The addition of a state-of-the-art gymnasium adjacent to the facility’s indoor swimming pool created the need for a barrier to keep humidity from the pool from entering the gymnasium. Instead of constructing expensive ventilation equipment or permanent walls, planners decided to use industrial fabric.
“The project called for the design of two watertight tensioned fabric walls of double curvature geometry, one 21 meters wide by 13 meters tall, the other 19.5 meters wide by 13 meters high, for a total surface area of 544 square meters,” explains Nathalie Lortie, head designer at Sollertia Inc. of Montreal. “The double curvature membranes were fabricated from cutting patterns that we created following our analysis of the tensioned membrane walls using our Easy software. The patterns were cut with a digital cutting table and assembled using high frequency welding. A variety of types of details were realized on the edges of the membranes to be adapted to different types of connections.”
Although this was an indoor project, the resulting loads due to air pressure were considerable. The need to block humidity from the pool also required the membrane to fit like a glove to all parts of the building. The fastening and tensioning systems on the periphery of the tensile membranes were designed accordingly. Corner plates were clamped to the top of the flexible walls, allowing adjustable cables to run loose inside a continuously welded pocket. Surplus fabric was welded to the border of the cable pockets, which allowed the attachment of aluminum profiles that were anchored to the ceiling and adjacent beams.
“The vertical sides and the bottoms of the tensile membranes are finished with keder,” says Lortie. “Vertical adjustable steel cables run parallel to the ridge and valley shape.”
Two different types of Serge Ferrari, La Tour du Pin, France, products were used for the walls. Précontraint© 402 was selected for its translucidity and durability. “[It] also provided the watertight [quality] needed,” says Lortie. Defender© 7772 was used on the lower part of the vertical tensile membrane in areas where the general public could reach the fabric. “The utilization of the Defender 7772 textile was recommended in order to minimize damage in case of vandalism and also to ensure the security of the public,” she says. “It is made up of high-resistance, multi-strand steel cables and was selected for its durability but also because of its anti-corrosion treatment and its great flexibility.”
A six-person crew installed the membranes with an articulating boom and a scissor lift. “All tensile membranes were assembled on site, section by section,” says Marie-Claude LeBlanc, project manager at Sollertia. “We bolted plates onto the membranes and then ran cables through the sheaths.”

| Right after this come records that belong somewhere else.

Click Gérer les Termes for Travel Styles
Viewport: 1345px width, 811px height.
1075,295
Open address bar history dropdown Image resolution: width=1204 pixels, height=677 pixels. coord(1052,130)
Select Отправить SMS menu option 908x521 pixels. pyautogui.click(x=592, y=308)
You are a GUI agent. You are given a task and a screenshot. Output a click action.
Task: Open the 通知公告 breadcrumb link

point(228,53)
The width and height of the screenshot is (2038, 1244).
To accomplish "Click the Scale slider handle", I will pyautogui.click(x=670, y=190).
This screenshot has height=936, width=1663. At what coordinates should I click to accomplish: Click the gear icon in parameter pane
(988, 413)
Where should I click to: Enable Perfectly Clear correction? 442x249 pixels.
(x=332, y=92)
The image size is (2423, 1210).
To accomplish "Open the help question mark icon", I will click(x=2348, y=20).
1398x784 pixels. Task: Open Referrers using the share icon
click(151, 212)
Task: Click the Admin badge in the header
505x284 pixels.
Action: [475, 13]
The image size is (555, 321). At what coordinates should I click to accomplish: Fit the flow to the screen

LeBlanc explains that anchor plates bolted to the vaulted ceiling received rods that were threaded through the ends of the membranes. “[Each rod] was bolted into the corner plates of the membranes,” she says. “Wire cables were used for tensioning.”
The translucency of the membranes created luminous surfaces that fit well with the architectural style and aesthetic of the new sports facility. Both the client and the architect were satisfied with the end result, and Sollertia was granted more work for the second phase of the facility’s renovation.
Jake Kulju is a freelance writer based in Minneapolis, Minn.